Et elle répondit : L’Éternel, ton Dieu, est vivant ! je n’ai rien de cuit, je n’ai qu’une poignée de farine dans un pot et un peu d’huile dans une cruche. Et voici, je ramasse deux morceaux de bois, puis je rentrerai et je préparerai cela pour moi et pour mon fils ; nous mangerons, après quoi nous mourrons.
Élie lui dit : Ne crains point, rentre, fais comme tu as dit. Seulement, prépare-moi d’abord avec cela un petit gâteau, et tu me l’apporteras ; tu en feras ensuite pour toi et pour ton fils. Car ainsi parle l’Éternel, le Dieu d’Israël : La farine qui est dans le pot ne manquera point et l’huile qui est dans la cruche ne diminuera point, jusqu’au jour où l’Éternel fera tomber de la pluie sur la face du sol. Elle alla, et elle fit selon la parole d’Élie. Et pendant longtemps elle eut de quoi manger, elle et sa famille, aussi bien qu’Élie. La farine qui était dans le pot ne manqua point, et l’huile qui était dans la cruche ne diminua point, selon la parole que l’Éternel avait prononcée par Élie.

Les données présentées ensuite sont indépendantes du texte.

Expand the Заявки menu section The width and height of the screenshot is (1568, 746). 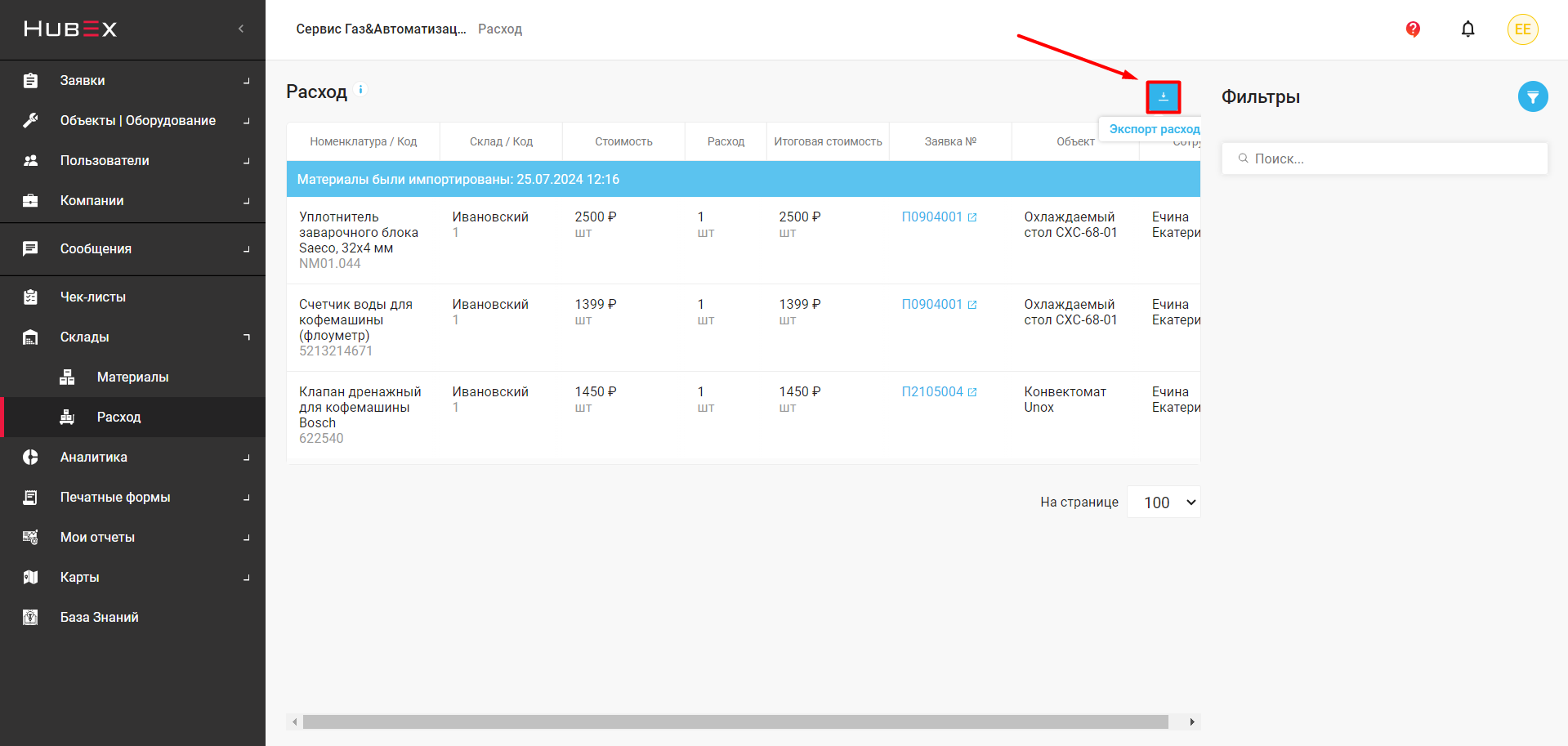point(132,81)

Après ces choses, le fils de la femme, maîtresse de la maison, devint malade, et sa maladie fut si violente qu’il ne resta plus en lui de respiration. Cette femme dit alors à Élie :
Qu’y a-t-il entre moi et toi, homme de Dieu ? Es-tu venu chez moi pour rappeler le souvenir de mon iniquité, et pour faire mourir mon fils ?
Il lui répondit :
Donne-moi ton fils. Et il le prit du sein de la femme, le monta dans la chambre haute où il demeurait, et le coucha sur son lit. Puis il invoqua l’Éternel, et dit :
Éternel, mon Dieu, est-ce que tu affligerais, au point de faire mourir son fils, même cette veuve chez qui j’ai été reçu comme un hôte ?

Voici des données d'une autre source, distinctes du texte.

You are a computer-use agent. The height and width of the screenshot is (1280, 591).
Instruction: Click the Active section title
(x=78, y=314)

Et il s’étendit trois fois sur l’enfant, invoqua l’Éternel, et dit : Éternel, mon Dieu, je t’en prie, que l’âme de cet enfant revienne au dedans de lui !
L’Éternel écouta la voix d’Élie, et l’âme de l’enfant revint au dedans de lui, et il fut rendu à la vie. Élie prit l’enfant, le descendit de la chambre haute dans la maison, et le donna à sa mère.
Et Élie dit :
Vois, ton fils est vivant.
Et la femme dit à Élie :
Je reconnais maintenant que tu es un homme de Dieu, et que la parole de l’Éternel dans ta bouche est vérité. »

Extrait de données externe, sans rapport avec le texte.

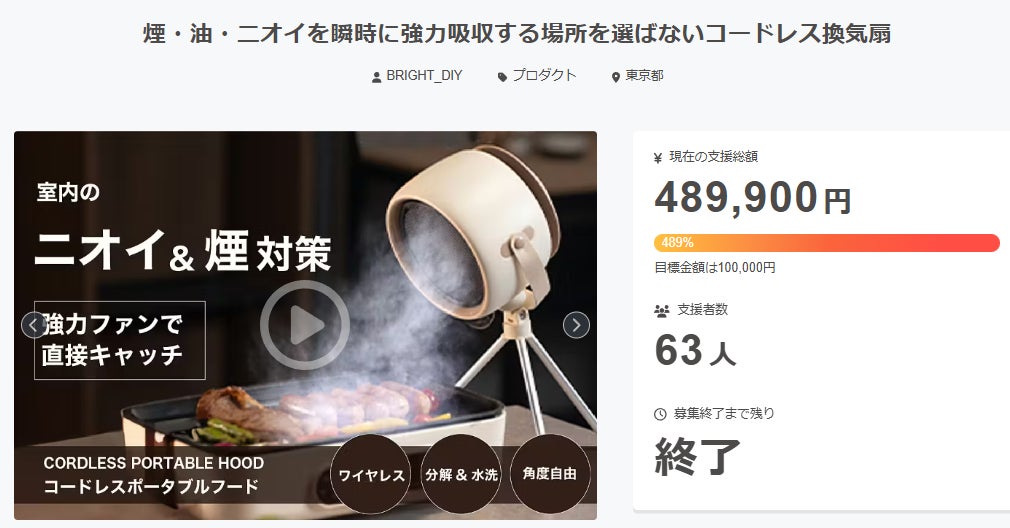1010x528 pixels.
Task: Select the 東京都 location link
Action: pyautogui.click(x=644, y=76)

Je laisse libre interprétation de ce récit biblique datant de plus XIXème siècle avant Jesus Christ.
Frère Etienne m’invite pour finir par une visite insolite d’un ancien four à bois. Situé en plein centre du village, à côté d’une ferme annexée par la communauté se dresse une cheminée avec une sole pleine de charme. Nous échangeons devant l’autel du four en imaginant son utilité d’antan. Une belle opportunité d’un chantier de rénovation se dessine pour un prochain passage. Je repars le lendemain matin de Taizé aux aurores en direction de Lyon. Sur le trajet je repense à la réussite de cette communauté implanté au milieu de nulle part. Il y a plus de 60 ans Frère Roger parti de Genève à bicyclette pour chercher un lieu pour prier et accueillir. Aujourd’hui des milliers de personnes du monde entier et de confessions différentes séjournent chaque année et viennent communier à Taizé. Comme quoi la route peut être longue et tortueuse mais à chacun son Pain!